NO ONE has universally good play. Everyone makes mistakes. If someone had universally "good" play, they'd fufill their roles perfectly regardless of faction. They'd be the scum that never gets lynched and the town PR that dodges lynch and nightkill. What is "good" play from a player's perspective and "good" play from the towns perspective can be COMPLETELY different things.
The fact that you're contending that no play outside of an indisputable town role claim is pro-town is ludicrous. You're contending that just because the possibility exists that a person who is playing in a very pro-town manner MIGHT not be town aligned, we can not with certainty say that that play is pro-town. You're saying that just because a non-town player's pro-town play might be helping him win OVER the town (which means that from his perspective is play is both pro-town AND anti-town, in a sense that it's helping him survive), that we can't consider it pro-town. By that logic, anything and everything a confirmed town role does is pro-town, since you're asserting that play is only pro or anti town by virtue of whether or not we have knowledge of their alignment.
Sorry, but I need to tell YOU that mafia doesn't work that way. You're making in game judgements that rely on information that you don't get until AFTER the game (or atleast after people die). You can't use hindsight like that.
Ultimately, pro town play is play that encourages or encompasses behaviors and modes of the discussion and deduction that traditionally help the town find scum and win. That encompasses a LOT of behaviors, far too many for me to list here. But in principle, that's how it works.
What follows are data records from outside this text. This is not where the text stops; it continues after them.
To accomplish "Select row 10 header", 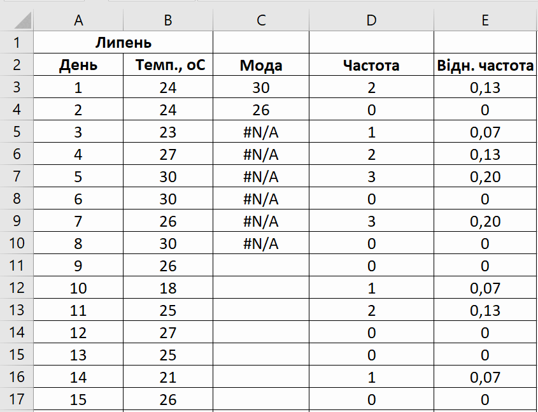I will [17, 243].
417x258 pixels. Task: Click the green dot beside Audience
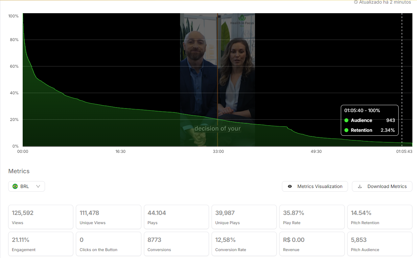coord(346,120)
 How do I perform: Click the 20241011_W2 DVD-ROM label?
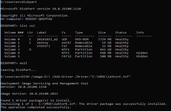(47, 39)
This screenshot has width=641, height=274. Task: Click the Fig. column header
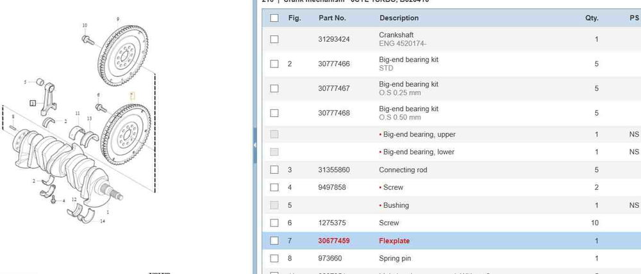[x=294, y=18]
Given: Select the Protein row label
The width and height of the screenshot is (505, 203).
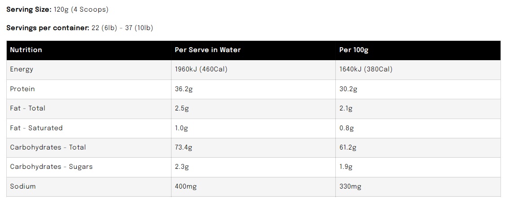Looking at the screenshot, I should point(22,89).
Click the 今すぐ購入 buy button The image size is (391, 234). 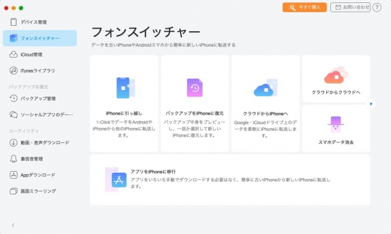point(304,7)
Just because a person who is anti-town by ALIGNMENT is doing something that is explicitly pro-town in CONCEPT, doesn't take away form the pro-townness of that action. Logically speaking it is to be expected that said player is probably acting in that manner to further his own anti-town agenda, but actions that are pro-town in concept that coincidentally fit the favor of an anti-town faction do not render those actions as no longer pro-town.
And lastly, the question of "how does explaining opinions show anything but long windedness?" Really scraping the bottom of the barrel here aren't you?
The more a play talks about, reasons out, and explains, the better an understanding you can get about that player's though process. More details means more information. More thorough explanations gives the town more to talk about, more to discuss, and more to debate. The more thorough a response is, the better chance that a poster's true intentions will show in it or that scum will slip or make a grave error in reasoning, contradict themselves, etc. The more thoroughly the details of things are hashed out, the more apparent inconsistencies will become. Having thorough debates are wars of attrition that scum lose more often than not. You'd be hard pressed to find any competent mafia player that believes not explaining your arguments in thorough detail is a good town play.